Genitive is more than possessive - I find that "of" is a better explanation, so nuachtán Domhnaigh for "Sunday newspaper" can be understood as "newspaper of Sunday". Basically where a noun is used as an adjective ("Sunday" is being used to describe the type of newspaper, like "big" or "expensive"), you use the genitive form of that noun, and adjectives come after the noun that they describe in Irish, so Domhnaigh comes after nuachtán.


https://www.duolingo.com/profile/Dar...

Yes, I can see the distinction you're drawing. 'Sunday's paper' would be purely possessive in English, but in 'nuachtán Domhnaigh' Sunday is being descriptive of a type of paper.

Well that's very useful!
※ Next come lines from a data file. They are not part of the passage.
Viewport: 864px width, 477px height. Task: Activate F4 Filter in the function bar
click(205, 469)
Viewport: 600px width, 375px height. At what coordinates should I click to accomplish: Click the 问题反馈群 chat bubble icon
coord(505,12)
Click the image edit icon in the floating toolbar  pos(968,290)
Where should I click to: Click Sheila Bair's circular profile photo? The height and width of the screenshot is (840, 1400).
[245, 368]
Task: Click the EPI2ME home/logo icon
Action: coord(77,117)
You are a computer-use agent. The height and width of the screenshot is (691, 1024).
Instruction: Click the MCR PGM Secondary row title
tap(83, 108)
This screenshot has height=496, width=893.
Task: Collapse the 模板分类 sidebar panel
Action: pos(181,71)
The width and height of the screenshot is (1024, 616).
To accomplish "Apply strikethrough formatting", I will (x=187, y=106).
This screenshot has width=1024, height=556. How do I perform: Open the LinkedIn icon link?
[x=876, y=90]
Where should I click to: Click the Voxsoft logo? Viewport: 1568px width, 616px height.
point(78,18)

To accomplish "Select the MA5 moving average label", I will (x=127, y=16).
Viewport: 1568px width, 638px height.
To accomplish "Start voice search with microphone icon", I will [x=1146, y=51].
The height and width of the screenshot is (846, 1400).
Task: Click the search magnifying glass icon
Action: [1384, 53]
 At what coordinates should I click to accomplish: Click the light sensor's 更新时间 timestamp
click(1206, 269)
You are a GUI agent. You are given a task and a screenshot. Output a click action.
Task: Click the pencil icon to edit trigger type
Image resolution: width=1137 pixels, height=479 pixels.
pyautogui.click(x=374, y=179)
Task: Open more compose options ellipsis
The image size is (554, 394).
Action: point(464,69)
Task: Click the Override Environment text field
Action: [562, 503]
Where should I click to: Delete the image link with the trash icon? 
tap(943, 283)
Thanks.


https://www.duolingo.com/profile/SatharnPHL
Mod
  • 1448

Other examples using "Sunday" are "Sunday school" - scoil Domhnaigh and "Sunday driver" - tiománaí Domhnaigh, where the adjectival nature of the noun can't really be converted into a possessive, but it's a general rule, it doesn't just apply to "Sunday".


https://www.duolingo.com/profile/Dar...

I'll look for that pattern with noun endings in this case now.

But I'm sure it won't be so convenient as to always be '...aigh'.


https://www.duolingo.com/profile/chemaz

SatharnPHL, just to drop a line and thank you for you guidance through this course. Your explanations are always on-point. PHL as in Philly? If so, is there any change you teach in the area? If so, please let me know where I can obtain more information. Once more, grmma.


https://www.duolingo.com/profile/Gwynne737944

Sonthe cat walks you?


https://www.duolingo.com/profile/rosevre

Why is this Sundays and not Sunday? I thought the plural was Domhnaí.


https://www.duolingo.com/profile/kenan820

Because the verb "Siulim" (sp?) is used for the habitual present tense (gach lá) instead of a one time event.


https://www.duolingo.com/profile/leftoeuvres

would "every sunday" also be correct?


https://www.duolingo.com/profile/ablaqtastic

I think it's not specified, they'd want "gach" or something similar in there for that meaning.